Fonterra's director of commodity risk and trading, Bruce Turner said the uptake from farmers was a positive result.
"It has given us a broad cross section of farmers from right across the country who are at varying stages of their farming operations," Turner said in a statement.
"This will allow us to give comprehensive feedback to all shareholders on the benefits and the risks, and this way our farmers can see if it is something that might suit them in the future," he said.
The pilot was launched earlier this year, giving farmers the opportunity to lock in between 10-75 per cent of their milk supply at the opening season's milk price forecast, which was $7.00 per kg.

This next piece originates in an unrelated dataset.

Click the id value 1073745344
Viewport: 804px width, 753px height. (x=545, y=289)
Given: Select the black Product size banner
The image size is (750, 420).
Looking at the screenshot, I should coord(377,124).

Turner said Fonterra recognised that every farming business was different.
While most farmers could live with the market volatility, there were times when some farmers would prefer more certainty, he said.
"It enables farmers to know exactly where they stand with a percentage of their production and this can help with future planning," Turner said. GMP also allowed the co-op to lock in fixed contract prices with its customers.
"This means even if commodity prices drop and the milk price also drops, those customers will continue to pay the fixed price for their products, which supports the GMP price and means there is no risk to the Co-op," he said.